Playing Pokemon on the Porch

  1. Which expensive electronic device do you most often let your older children abuse or your baby drool on?
    The kids aren't allowed to abuse anything I consider "mine". I'm a bit selfish that way. However, in my defense, my boys are incredibly spoiled and have expensive electronics of their own that they most definitely abuse; namely, their Nintendo DSs and games.
  2. How many take-out restaurant numbers do you have programmed into your phone?
    I used to have the pizza place down the road from our house pre-programmed but that was three or four phones ago. So, in truth, none!
  3. How many hours of television do you so totally not let your kids watch a week?
    Well, they sleep and go to school. So, if we add those hours together, I'd say they get about an 17 or 18 hour break from television. Of course, if we're talking weekends, I'd say they get more time in front of the television than I do.
  4. Do you think people who say “we don’t watch television” at play dates but really mean “we just watch DVDs” are lying liars from Liarville?
    Um. Yeah. Although I must admit I kind of admire those people who have the ability to live without television. They must get so much reading done or spend lots of family time around the table playing games. That seems kind of idyllic. Or terrifying. Not sure which.
  5. How many miles have you driven with your child and not one device of electronic entertainment in a single car trip?
    This is terrible. Rarely do I refuse to allow them their distractions. The last time I did I think they had to be in the car for about a half-hour without their games.

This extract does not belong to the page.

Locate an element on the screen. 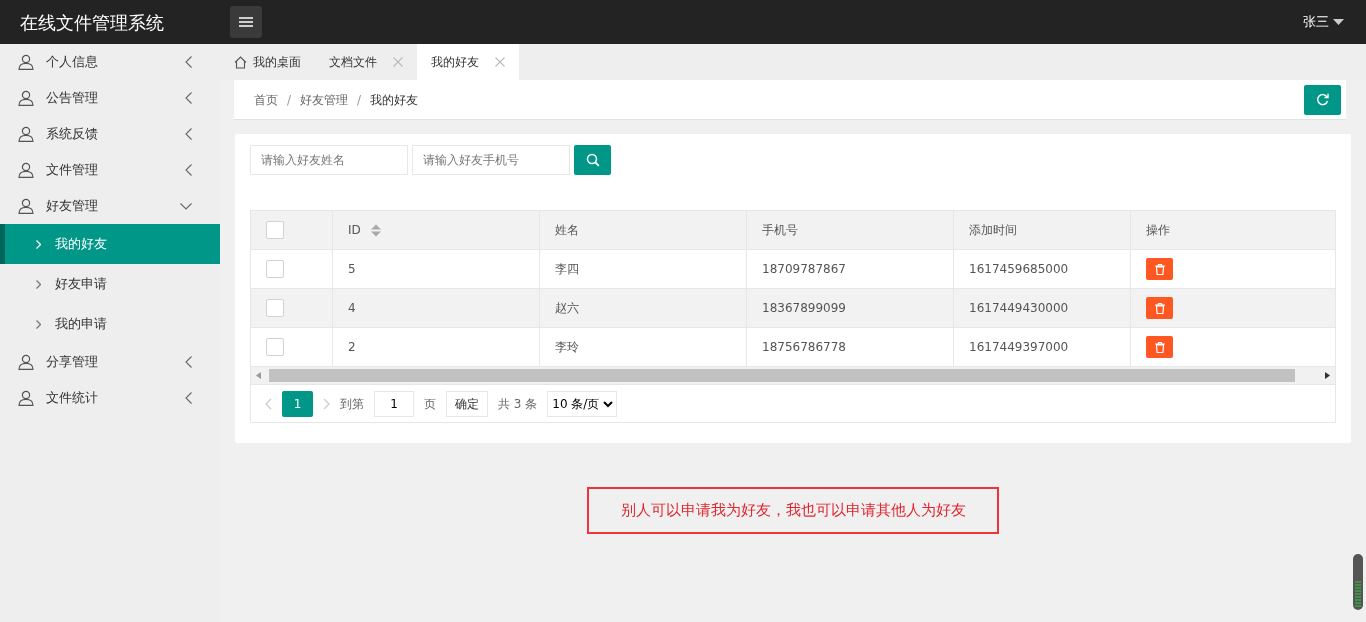 Image resolution: width=1366 pixels, height=622 pixels. menu-button is located at coordinates (246, 22).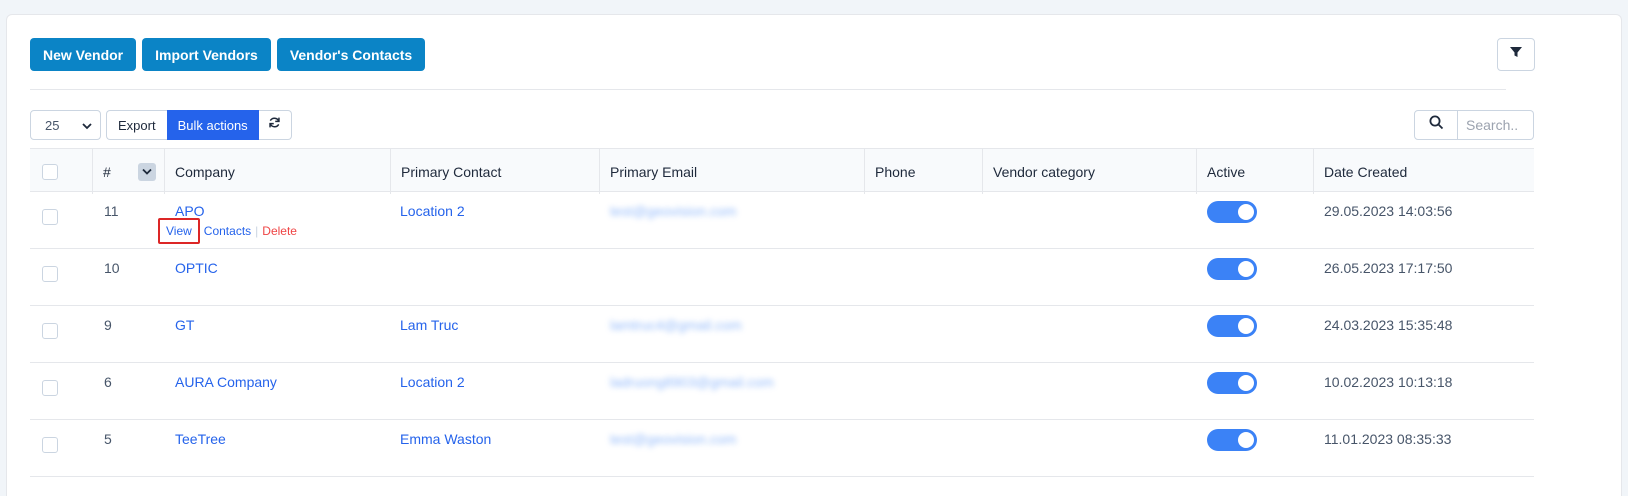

  6. What’s your record for calls to the pediatrician or Ask-a-Nurse in a single day?
    Probably 2 or 3 at the most. I'm more of the make-an-appointment or give-me-approval- -to-take-them-to-the-ER type of mom. The last time I remember calling the doctor after hours more than once I ended up insisting on taking the child to the hospital even though the doctor thought I was overreacting. (Yes, he was right. But how was I supposed to know he had inherited my vasovegal issues and there wasn't something seriously wrong?)
  7. What’s the sexiest thing your partner could text you after a hard day?
    That would require my phone having texting capabilities.
  8. What’s your favorite iPad joke?
    What, there's already jokes out there floating about the internets? Dang! I need to get to Googling!
  9. What’s the dumbest parenting tool, gear, gadget or device you ever bought?
    The ones that don't come with rechargeable batteries. Those are the worst!
  10. How many years will it take for your child to become more tech-savvy than you?
    Supporting the Online Helpdesk at work forces me to keep up my tech-savvy skills. However, given that my kids are growing up with the technology, I imagine by high school they'll be one (or two or three or four) steps ahead of me. Luckily, that day hasn't come yet!